En nochebuena vino a casa una prima de Agustín que es arquitecta. Me convenció de que lo de los chanchos no era siempre y con la excusa de llevarles unos pandulces cruzamos y fuimos a visitar a los Giménez. Yo quería tener una opinión de la remodelación. Habían puesto una guirnalda en la puerta, entramos al comedor. En la mesa había un nene, un pibito de cuatro, cinco años. Y me di cuenta de que era el hijo. Tenía la misma nariz del padre y la forma de la cara redonda de la madre. Yo no lo podía creer. Los Giménez tenían un hijo, lo habían tenido escondido todo ese tiempo. Y yo sabía que si tenían un hijo era más difícil echarlos, por eso uno busca caseros sin hijos, y no puedo dar clases de yoga con los Giménez ahí.

Me levanté para ir al baño. Cuando volví Inés había recuperado la pollera y estaba saliendo al jardín. Me acerqué a Dolores que parecía pensativa. Le dije:

Dolly vámonos.

Mi mujer me miró y se levantó. Me dijo que quería decirle algo a Miriam y para eso tuvimos que esperar un rato que se liberara de todas las embarazadas que la rodeaban. El tiempo pasaba y le dije a Dolores en el oído:

Dolly, vámonos.

Mi mujer ni me miró. Miriam estaba dispuesta a escucharla y para hablar más tranquilas pasaron a un cuartito donde había una balanza y una cama. Yo me quedé en la puerta. Al final, Dolly salió y nos fuimos. En el auto casi no hablamos.

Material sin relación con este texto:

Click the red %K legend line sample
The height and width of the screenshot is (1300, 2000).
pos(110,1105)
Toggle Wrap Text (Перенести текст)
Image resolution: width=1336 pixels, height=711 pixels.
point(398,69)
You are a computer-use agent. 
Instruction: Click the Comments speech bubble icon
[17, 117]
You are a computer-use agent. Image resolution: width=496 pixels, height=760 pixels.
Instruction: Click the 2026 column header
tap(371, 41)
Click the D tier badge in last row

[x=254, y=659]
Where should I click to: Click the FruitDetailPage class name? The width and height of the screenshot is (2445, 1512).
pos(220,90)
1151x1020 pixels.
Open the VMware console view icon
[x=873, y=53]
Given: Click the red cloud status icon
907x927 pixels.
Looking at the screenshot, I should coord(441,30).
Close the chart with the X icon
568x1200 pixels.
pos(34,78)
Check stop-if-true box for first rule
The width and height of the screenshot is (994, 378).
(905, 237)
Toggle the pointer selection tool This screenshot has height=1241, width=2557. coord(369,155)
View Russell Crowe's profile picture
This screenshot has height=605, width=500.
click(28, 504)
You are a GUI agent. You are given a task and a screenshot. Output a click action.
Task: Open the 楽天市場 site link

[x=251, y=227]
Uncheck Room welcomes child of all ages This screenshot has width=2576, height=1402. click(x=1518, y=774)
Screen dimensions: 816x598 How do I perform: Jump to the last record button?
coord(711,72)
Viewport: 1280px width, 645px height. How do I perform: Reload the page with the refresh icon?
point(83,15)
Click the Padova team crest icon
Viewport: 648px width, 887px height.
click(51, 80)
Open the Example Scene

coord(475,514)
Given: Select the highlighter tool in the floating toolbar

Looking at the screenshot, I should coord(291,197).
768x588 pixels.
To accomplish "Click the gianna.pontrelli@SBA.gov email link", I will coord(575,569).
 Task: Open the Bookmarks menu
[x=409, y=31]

Pasaron las semanas. La panza de Dolly creció y visitamos otro obstetra en Escobar. Hicimos una ecografía y salió todo bien, recontra confirmamos que era una niña, María o Aurora. Pero extrañamente ya no discutíamos por el nombre. Mi madre y mi suegra tenían opinión para todo, hasta si los escarpines tenían que ser de lana merino o mezcla con acrílico. Pero las dejábamos hablar y entre nosotros dos reinaba la armonía. Estábamos preparando el nido, o al menos yo pensaba eso. Para mí el tema estaba claro. No habría más reuniones de parturientas, iríamos a un hospital, a un sanatorio o a una clínica, como lo hacía la gente normal. Si era la Suizo Argentina o la Trinidad a mí no me importaba. Pensaba que era normal que lo decidiera ella, en donde se sintiera más cómoda. 

Entrando en el octavo mes fue que volví a casa y Dolores no estaba. Había olor a tarta recién horneada y un cartelito sobre la mesa redonda. No te comas la tarta, enseguida volvemos. ¿Volvemos?, ¿Dolly y quién más?, pensé. Imaginé a mi suegra. No sé por qué imaginé a mi suegra. Pero al rato escuché que se abría la tranquera y un auto que entraba. Escuché voces femeninas. Dolores abrió la puerta sin parar de hablar. Una de ellas era Miriam con sus rulos en forma de aureola sobre su cabeza, a la otra no la conocía y traía en brazos una caja enorme. Dolores me dio un beso feliz y le dijo a la tercera mujer, una señora petisa, morruda y de pelo corto. 

Laura, él es el papá de Aurora. Miriam ya lo conoce.

Nos saludamos con Laura, Miriam me dio un beso con ruido. Las tres se fueron al living y abrieron la caja en el piso. Dolly reía a carcajadas. Y ahí me di cuenta de que mi hija nacería en esa pelopincho y su madre usaría vestido florido.